* WHAT TO WORK ON: Whenever the word "button" turns up in a line below, that line should be copied.

------------------------------

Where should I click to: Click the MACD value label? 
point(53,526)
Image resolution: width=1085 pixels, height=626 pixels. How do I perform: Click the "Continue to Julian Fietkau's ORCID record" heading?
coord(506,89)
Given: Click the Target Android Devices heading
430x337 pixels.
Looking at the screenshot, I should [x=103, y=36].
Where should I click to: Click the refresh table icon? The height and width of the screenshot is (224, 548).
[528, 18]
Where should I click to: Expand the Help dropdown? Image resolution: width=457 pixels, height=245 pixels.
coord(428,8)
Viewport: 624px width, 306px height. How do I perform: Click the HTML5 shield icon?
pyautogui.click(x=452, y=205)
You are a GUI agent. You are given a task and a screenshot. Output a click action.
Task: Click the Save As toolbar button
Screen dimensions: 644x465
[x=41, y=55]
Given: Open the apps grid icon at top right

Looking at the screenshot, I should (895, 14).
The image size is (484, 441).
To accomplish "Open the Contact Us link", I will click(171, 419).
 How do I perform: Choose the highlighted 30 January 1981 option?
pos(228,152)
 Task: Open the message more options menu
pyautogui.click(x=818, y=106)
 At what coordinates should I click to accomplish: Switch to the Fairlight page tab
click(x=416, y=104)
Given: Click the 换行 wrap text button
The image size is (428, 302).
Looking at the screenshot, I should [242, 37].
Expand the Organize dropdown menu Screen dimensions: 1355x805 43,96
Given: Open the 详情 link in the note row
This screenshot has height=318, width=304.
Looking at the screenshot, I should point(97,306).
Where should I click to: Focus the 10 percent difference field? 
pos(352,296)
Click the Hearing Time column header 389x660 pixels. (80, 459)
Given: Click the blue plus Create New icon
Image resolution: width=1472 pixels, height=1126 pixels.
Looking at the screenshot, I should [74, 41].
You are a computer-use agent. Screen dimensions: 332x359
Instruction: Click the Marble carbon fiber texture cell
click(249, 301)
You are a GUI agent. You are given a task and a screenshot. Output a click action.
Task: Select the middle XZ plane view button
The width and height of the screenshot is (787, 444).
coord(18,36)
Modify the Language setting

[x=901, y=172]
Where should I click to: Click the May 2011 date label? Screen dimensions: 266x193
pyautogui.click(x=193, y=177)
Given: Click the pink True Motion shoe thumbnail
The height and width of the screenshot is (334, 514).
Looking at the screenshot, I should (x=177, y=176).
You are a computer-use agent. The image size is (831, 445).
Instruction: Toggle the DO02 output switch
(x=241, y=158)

------------------------------

* ANSWER BOX:
Task: Click the Save As toolbar button
Given: Click the 换行 wrap text button
Task: Select the middle XZ plane view button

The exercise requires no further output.